Studies show depressive disorders occur in about 2 percent of primary school children. Four percent to 8 percent of teenagers are diagnosed with Depression. Children with Depression are at greater risk for suicide, substance abuse, early pregnancy, poor school performance, and impaired psychosocial functioning. About half of all kids who experience Depression will suffer a relapse in young adulthood. The first line of treatment is considered psychotherapy.
Antidepressants are recommended only for children with severe Depression who do not respond to psychotherapy.

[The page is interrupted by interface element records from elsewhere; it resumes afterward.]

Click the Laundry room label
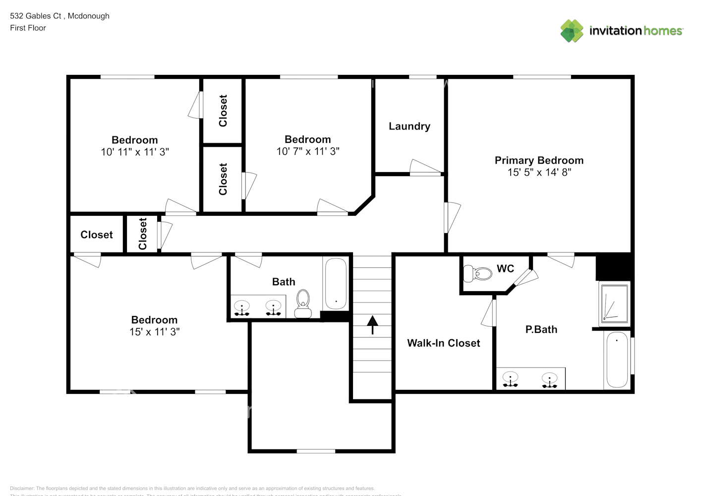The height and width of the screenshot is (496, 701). click(409, 126)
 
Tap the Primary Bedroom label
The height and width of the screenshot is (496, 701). click(539, 160)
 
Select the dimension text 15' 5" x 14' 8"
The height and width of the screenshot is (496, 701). click(539, 173)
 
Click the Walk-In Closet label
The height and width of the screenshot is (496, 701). click(443, 343)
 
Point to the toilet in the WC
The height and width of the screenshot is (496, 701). click(476, 273)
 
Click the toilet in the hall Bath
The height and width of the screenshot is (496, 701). click(302, 303)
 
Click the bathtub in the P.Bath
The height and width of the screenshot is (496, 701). click(617, 360)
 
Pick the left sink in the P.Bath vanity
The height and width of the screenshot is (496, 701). click(510, 379)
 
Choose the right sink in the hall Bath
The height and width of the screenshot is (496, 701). click(273, 308)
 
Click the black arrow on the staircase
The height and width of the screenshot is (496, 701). click(372, 325)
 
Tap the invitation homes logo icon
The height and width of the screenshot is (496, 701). click(572, 31)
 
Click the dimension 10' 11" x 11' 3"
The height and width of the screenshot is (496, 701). click(135, 152)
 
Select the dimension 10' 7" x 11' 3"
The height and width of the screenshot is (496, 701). click(307, 152)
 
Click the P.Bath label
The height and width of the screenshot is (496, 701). click(541, 330)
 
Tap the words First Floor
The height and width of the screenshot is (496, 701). click(28, 28)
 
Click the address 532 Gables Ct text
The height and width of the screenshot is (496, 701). click(36, 16)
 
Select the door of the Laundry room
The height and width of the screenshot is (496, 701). click(425, 168)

Investigators from Columbia University analyzed health data from a national survey of the general population, looking at patients ages 6 to 18 who made at least one trip to the doctor for the treatment of Depression over a four-year period. The primary goals of the study were to gauge the rate of treatment among the children and how they were treated.
Results showed a lower rate of treatment for both black children and children without insurance. Although nearly 80 percent of the children who were treated received psychotherapy, less than a third underwent 10 or more visits a year. However, about 57 percent were prescribed an antidepressant. Compared to children who were treated without an antidepressant, those who did receive the medications were more likely to live in a large urban area, have health insurance, and have parents who graduated from high school. Researchers found little evidence linking prescriptions for antidepressants to illness severity. Medically speaking, only children who showed signs of being unable to experience pleasure from activities that typically produce pleasurable feelings were more likely to get the medications.
The investigators conclude serious gaps exist in the treatment of children with Depression, and antidepressants are being used far more often than would be expected based on published treatment guidelines.